* _Saved entries_
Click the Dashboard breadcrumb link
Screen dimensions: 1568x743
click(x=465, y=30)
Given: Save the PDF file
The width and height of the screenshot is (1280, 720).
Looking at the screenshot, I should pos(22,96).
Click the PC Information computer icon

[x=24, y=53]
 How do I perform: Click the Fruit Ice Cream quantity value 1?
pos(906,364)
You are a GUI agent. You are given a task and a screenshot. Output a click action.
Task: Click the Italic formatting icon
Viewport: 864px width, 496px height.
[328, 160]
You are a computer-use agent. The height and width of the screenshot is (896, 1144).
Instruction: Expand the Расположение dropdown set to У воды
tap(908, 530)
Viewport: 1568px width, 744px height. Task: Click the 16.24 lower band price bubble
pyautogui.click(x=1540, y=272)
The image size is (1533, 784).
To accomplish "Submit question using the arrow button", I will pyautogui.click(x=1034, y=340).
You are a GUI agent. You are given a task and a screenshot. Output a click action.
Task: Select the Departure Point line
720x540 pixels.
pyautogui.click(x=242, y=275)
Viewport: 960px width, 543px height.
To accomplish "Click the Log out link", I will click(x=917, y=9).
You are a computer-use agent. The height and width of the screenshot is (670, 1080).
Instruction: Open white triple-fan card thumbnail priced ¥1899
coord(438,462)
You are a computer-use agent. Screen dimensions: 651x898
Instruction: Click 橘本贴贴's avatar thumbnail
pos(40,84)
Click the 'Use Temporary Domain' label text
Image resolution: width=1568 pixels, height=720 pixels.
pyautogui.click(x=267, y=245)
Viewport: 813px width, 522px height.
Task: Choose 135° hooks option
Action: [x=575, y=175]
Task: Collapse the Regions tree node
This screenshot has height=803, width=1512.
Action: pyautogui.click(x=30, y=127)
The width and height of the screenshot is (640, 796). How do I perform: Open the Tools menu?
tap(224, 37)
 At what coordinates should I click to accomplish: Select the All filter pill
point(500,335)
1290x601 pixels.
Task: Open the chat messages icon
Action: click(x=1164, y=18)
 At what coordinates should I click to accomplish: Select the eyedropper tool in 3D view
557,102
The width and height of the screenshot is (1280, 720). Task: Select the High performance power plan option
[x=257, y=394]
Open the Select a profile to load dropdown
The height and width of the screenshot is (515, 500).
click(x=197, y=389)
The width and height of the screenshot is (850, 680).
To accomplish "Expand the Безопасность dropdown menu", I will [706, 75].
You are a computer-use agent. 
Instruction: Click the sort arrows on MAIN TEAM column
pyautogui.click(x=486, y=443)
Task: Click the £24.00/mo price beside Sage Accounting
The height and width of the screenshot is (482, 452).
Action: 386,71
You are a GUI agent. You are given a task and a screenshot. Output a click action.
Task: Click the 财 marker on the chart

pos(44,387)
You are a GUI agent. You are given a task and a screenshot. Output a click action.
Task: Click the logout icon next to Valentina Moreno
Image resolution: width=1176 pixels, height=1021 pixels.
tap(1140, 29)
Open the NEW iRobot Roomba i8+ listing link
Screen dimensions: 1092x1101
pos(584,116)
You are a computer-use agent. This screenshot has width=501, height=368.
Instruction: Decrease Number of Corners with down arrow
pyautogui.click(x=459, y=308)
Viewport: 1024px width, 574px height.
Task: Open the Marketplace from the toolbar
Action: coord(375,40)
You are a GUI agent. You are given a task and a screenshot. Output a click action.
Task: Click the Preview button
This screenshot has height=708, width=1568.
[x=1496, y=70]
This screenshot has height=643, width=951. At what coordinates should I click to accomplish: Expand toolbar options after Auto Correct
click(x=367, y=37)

* _Goal of the exercise_
Output the records exactly.

* _Task solution_
Click the Dashboard breadcrumb link
Screen dimensions: 1568x743
click(x=465, y=30)
Given: Save the PDF file
The width and height of the screenshot is (1280, 720).
Looking at the screenshot, I should pos(22,96).
Click the PC Information computer icon

[x=24, y=53]
 How do I perform: Click the Fruit Ice Cream quantity value 1?
pos(906,364)
You are a GUI agent. You are given a task and a screenshot. Output a click action.
Task: Click the Italic formatting icon
Viewport: 864px width, 496px height.
[328, 160]
You are a computer-use agent. The height and width of the screenshot is (896, 1144).
Instruction: Expand the Расположение dropdown set to У воды
tap(908, 530)
Viewport: 1568px width, 744px height. Task: Click the 16.24 lower band price bubble
pyautogui.click(x=1540, y=272)
The image size is (1533, 784).
To accomplish "Submit question using the arrow button", I will pyautogui.click(x=1034, y=340).
You are a GUI agent. You are given a task and a screenshot. Output a click action.
Task: Select the Departure Point line
720x540 pixels.
pyautogui.click(x=242, y=275)
Viewport: 960px width, 543px height.
To accomplish "Click the Log out link", I will click(x=917, y=9).
You are a computer-use agent. The height and width of the screenshot is (670, 1080).
Instruction: Open white triple-fan card thumbnail priced ¥1899
coord(438,462)
You are a computer-use agent. Screen dimensions: 651x898
Instruction: Click 橘本贴贴's avatar thumbnail
pos(40,84)
Click the 'Use Temporary Domain' label text
Image resolution: width=1568 pixels, height=720 pixels.
pyautogui.click(x=267, y=245)
Viewport: 813px width, 522px height.
Task: Choose 135° hooks option
Action: [x=575, y=175]
Task: Collapse the Regions tree node
This screenshot has height=803, width=1512.
Action: pyautogui.click(x=30, y=127)
The width and height of the screenshot is (640, 796). How do I perform: Open the Tools menu?
tap(224, 37)
 At what coordinates should I click to accomplish: Select the All filter pill
point(500,335)
1290x601 pixels.
Task: Open the chat messages icon
Action: click(x=1164, y=18)
 At what coordinates should I click to accomplish: Select the eyedropper tool in 3D view
557,102
The width and height of the screenshot is (1280, 720). Task: Select the High performance power plan option
[x=257, y=394]
Open the Select a profile to load dropdown
The height and width of the screenshot is (515, 500).
click(x=197, y=389)
The width and height of the screenshot is (850, 680).
To accomplish "Expand the Безопасность dropdown menu", I will [706, 75].
You are a computer-use agent. 
Instruction: Click the sort arrows on MAIN TEAM column
pyautogui.click(x=486, y=443)
Task: Click the £24.00/mo price beside Sage Accounting
The height and width of the screenshot is (482, 452).
Action: 386,71
You are a GUI agent. You are given a task and a screenshot. Output a click action.
Task: Click the 财 marker on the chart

pos(44,387)
You are a GUI agent. You are given a task and a screenshot. Output a click action.
Task: Click the logout icon next to Valentina Moreno
Image resolution: width=1176 pixels, height=1021 pixels.
tap(1140, 29)
Open the NEW iRobot Roomba i8+ listing link
Screen dimensions: 1092x1101
pos(584,116)
You are a computer-use agent. This screenshot has width=501, height=368.
Instruction: Decrease Number of Corners with down arrow
pyautogui.click(x=459, y=308)
Viewport: 1024px width, 574px height.
Task: Open the Marketplace from the toolbar
Action: coord(375,40)
You are a GUI agent. You are given a task and a screenshot. Output a click action.
Task: Click the Preview button
This screenshot has height=708, width=1568.
[x=1496, y=70]
This screenshot has height=643, width=951. At what coordinates should I click to accomplish: Expand toolbar options after Auto Correct
click(x=367, y=37)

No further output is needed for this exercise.